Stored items
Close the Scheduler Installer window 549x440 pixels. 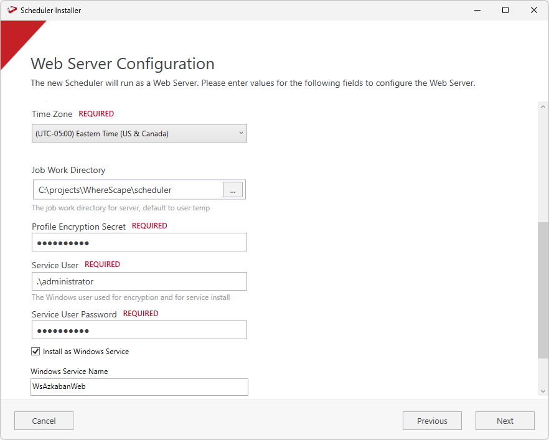534,10
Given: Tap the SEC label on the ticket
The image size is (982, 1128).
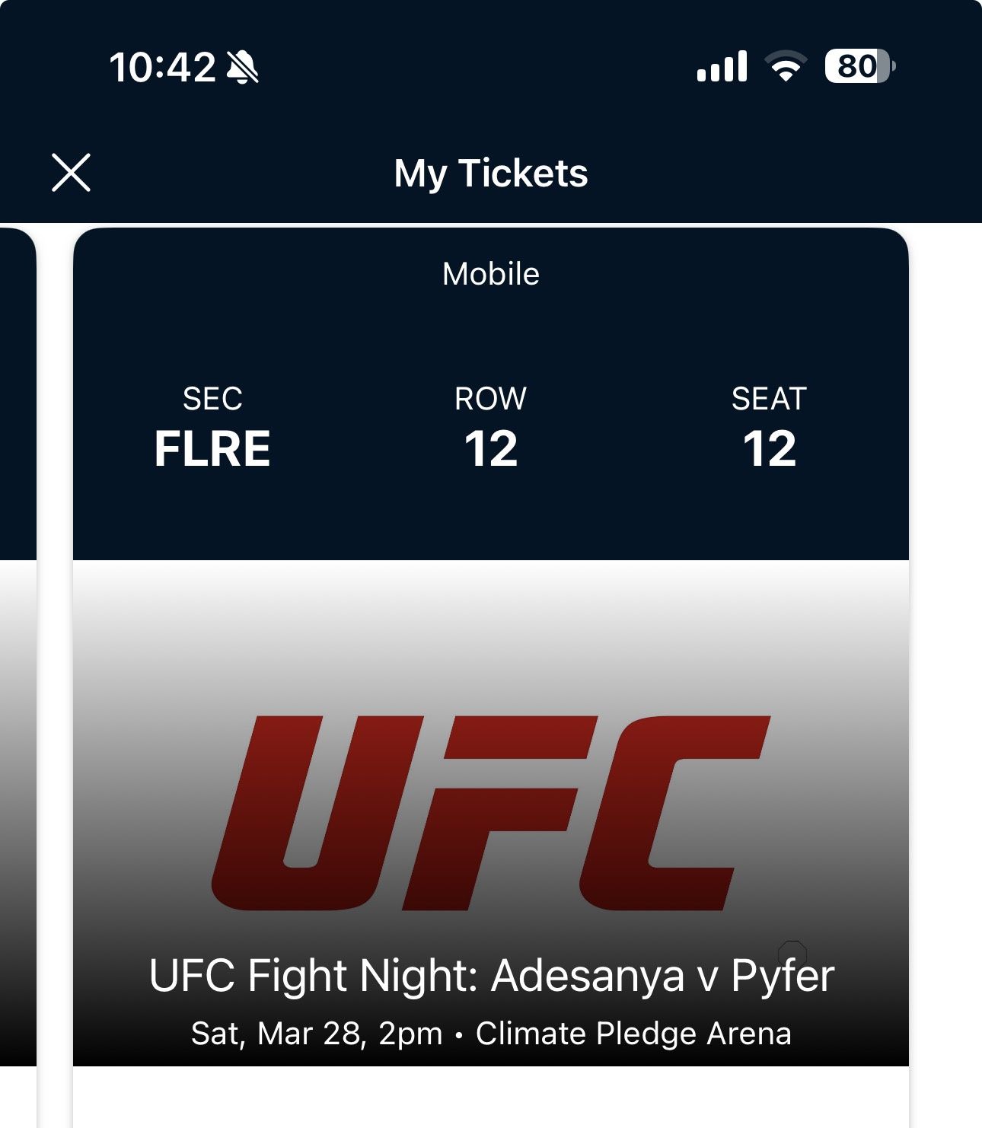Looking at the screenshot, I should coord(212,399).
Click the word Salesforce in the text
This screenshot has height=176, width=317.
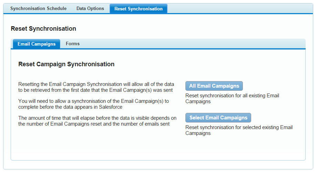tap(111, 107)
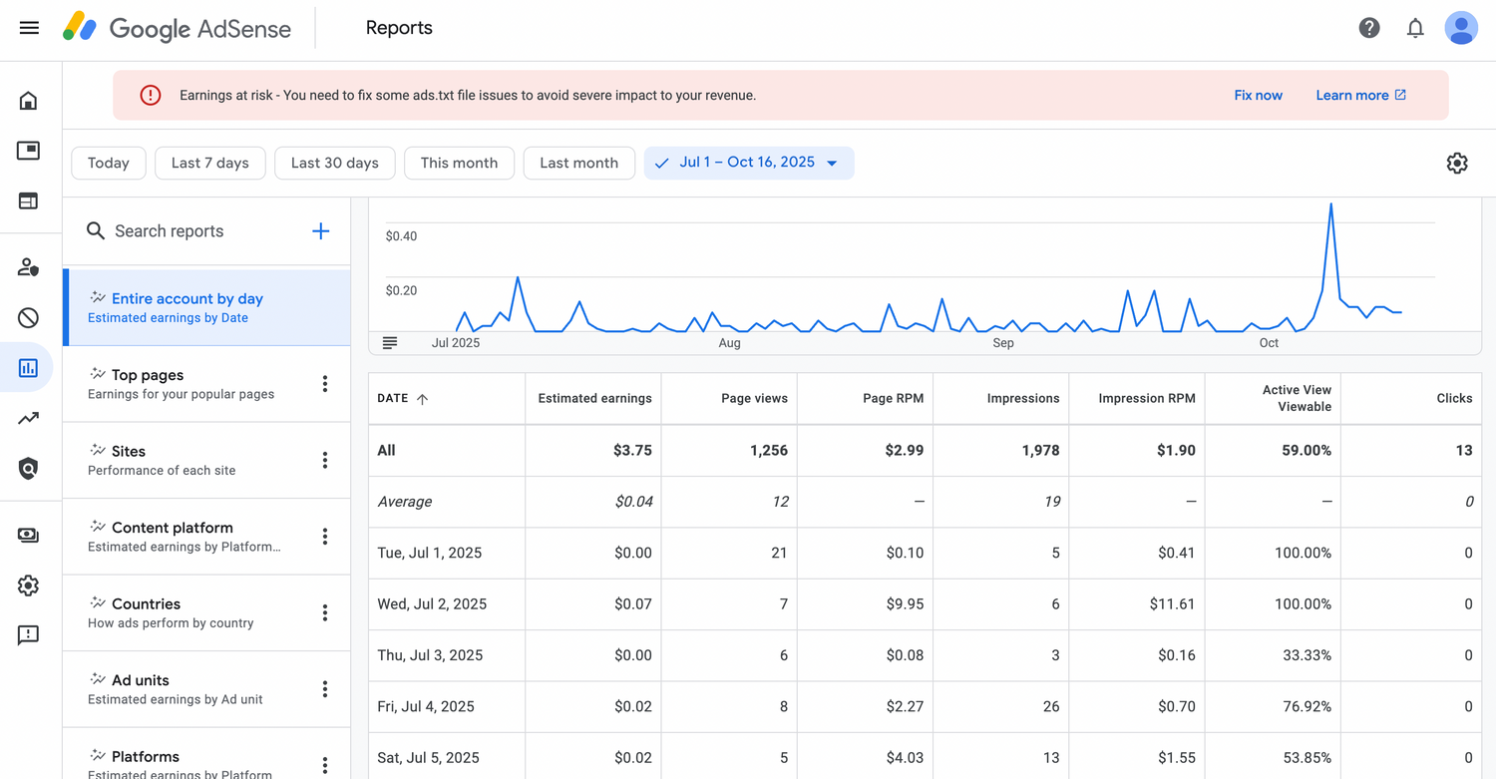Open the main hamburger menu
This screenshot has width=1496, height=779.
29,28
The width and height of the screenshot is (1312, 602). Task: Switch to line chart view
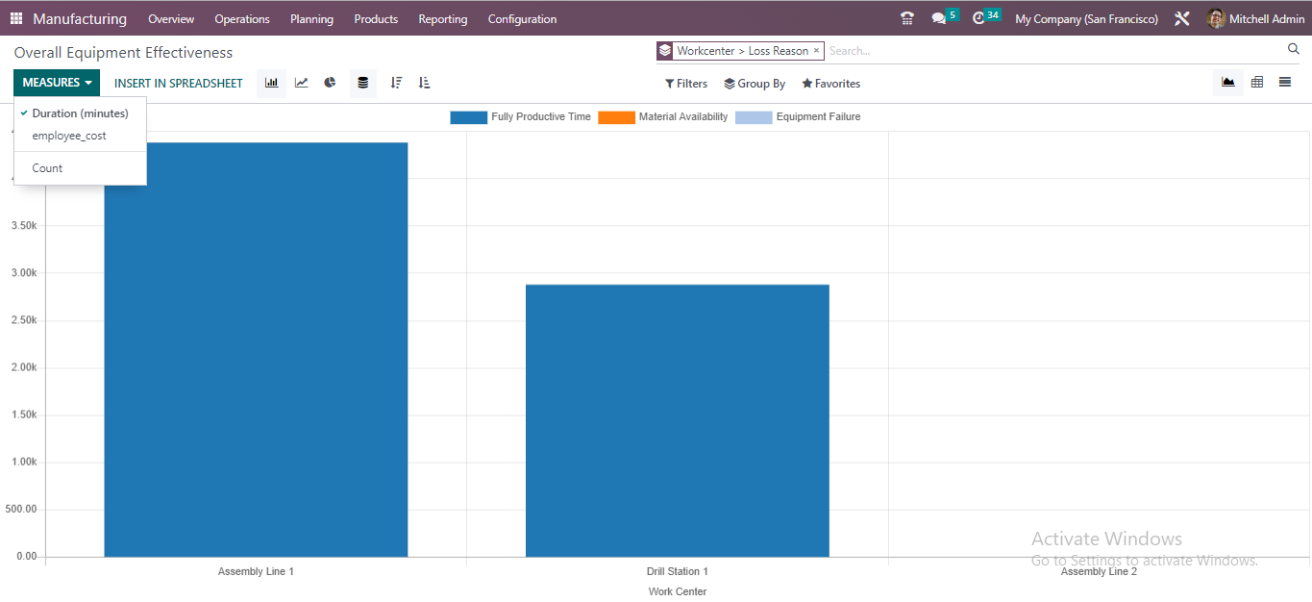point(300,83)
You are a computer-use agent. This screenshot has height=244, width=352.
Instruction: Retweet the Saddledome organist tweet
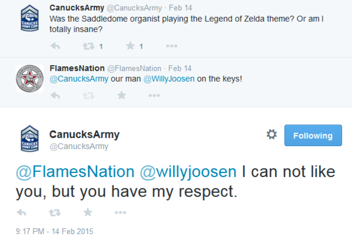(89, 46)
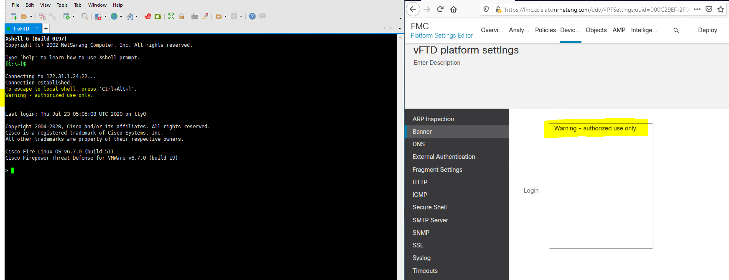
Task: Select Secure Shell in platform settings list
Action: tap(429, 207)
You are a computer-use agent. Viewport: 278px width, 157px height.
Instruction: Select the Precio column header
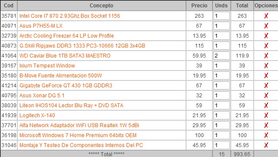199,6
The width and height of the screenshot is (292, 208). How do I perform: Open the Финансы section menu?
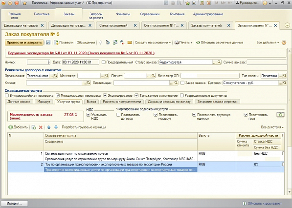[123, 14]
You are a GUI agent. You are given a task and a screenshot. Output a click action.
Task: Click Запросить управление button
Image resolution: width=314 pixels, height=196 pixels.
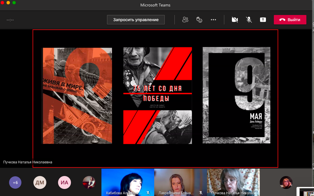coord(136,20)
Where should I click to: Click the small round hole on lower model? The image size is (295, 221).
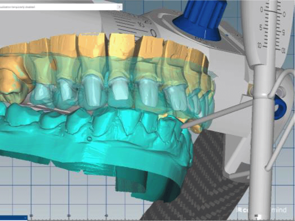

§ **TASK BRIEF**
A single figure is required: how many lines above contain the word "computer".

§ **EXERCISE RESPONSE**
2